Just noting that this is one of the many reasons most companies don’t do software development in public. The vast, vast majority of people don’t understand the difference between “we’re playing around with this new idea” and “this is the finished product we’re releasing next”. Speaking of which…

I would go so far as to say that there are no reviews of OF4. At this point it’s like reviewing a finished house based on seeing a poured foundation and some stacks of lumber. “We stopped out to look at the building, and there are NO BATHROOMS!” Well, yeah - because those aren’t installed yet. :slight_smile:

The thing is, this is how all software companies work. Release v3, do features planned for v3 and some bug fixes, then start working on v4.

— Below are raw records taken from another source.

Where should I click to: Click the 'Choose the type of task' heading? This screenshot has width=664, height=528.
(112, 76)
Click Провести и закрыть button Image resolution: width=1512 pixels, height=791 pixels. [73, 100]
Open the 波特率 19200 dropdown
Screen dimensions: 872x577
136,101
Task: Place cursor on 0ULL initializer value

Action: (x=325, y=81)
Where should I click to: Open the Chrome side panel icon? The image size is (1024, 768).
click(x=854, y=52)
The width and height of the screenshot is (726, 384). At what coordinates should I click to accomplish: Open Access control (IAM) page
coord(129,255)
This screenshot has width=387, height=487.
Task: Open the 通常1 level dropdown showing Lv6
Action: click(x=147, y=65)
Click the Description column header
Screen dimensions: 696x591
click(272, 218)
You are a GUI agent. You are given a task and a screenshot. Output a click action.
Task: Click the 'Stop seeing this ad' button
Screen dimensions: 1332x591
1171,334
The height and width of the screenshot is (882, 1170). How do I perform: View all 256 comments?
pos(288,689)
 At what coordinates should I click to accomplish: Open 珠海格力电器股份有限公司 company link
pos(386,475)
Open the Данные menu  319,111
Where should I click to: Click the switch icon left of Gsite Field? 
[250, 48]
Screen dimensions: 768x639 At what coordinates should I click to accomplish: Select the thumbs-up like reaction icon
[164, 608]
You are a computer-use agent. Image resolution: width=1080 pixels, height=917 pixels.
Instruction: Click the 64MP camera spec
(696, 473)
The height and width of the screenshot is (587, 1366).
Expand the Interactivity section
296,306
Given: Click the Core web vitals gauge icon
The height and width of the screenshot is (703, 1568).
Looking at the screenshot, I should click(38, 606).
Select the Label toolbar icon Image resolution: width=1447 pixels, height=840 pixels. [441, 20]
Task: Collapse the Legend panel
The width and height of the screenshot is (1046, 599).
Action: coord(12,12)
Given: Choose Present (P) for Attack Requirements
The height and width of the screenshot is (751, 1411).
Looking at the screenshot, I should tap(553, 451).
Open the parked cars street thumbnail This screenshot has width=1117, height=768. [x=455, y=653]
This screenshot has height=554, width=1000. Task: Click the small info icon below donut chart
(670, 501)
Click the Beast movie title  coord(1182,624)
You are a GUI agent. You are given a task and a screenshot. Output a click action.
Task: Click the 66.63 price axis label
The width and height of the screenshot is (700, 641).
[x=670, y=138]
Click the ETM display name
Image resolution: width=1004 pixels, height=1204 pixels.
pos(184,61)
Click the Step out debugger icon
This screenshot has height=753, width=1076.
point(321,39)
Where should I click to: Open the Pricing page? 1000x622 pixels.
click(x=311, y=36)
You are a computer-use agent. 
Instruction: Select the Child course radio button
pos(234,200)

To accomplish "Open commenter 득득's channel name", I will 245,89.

If they weren’t doing this public “early access” they likely wouldn’t be spending any more time developing v3 than they are now - they’d just be developing v4 behind closed doors.

“Don’t develop v4 and just keep developing v3” isn’t an option that was ever on Omni’s roadmap. :slight_smile:

Just like how Apple will likely never have a “no new features; bug fixes only” year. Apple could fix every existing bug in macOS, iOS, watchOS, etc., and come up with a program where all new reported bugs were fixed within a week, and the headlines would not be “Apple now makes the most reliable operating systems in the world” or “Apple - the most stable computing platforms”. They’d be “Apple is out of ideas”, “Apple no longer an innovator”, and “macOS is stale and dated”.

OF4 may completely suck. Or it may be completely awesome. I wouldn’t ever abandon OF3 without seeing something that Omni had at least categorized as a mid-to-late beta version of v4 - something they’re logically planning on actually releasing.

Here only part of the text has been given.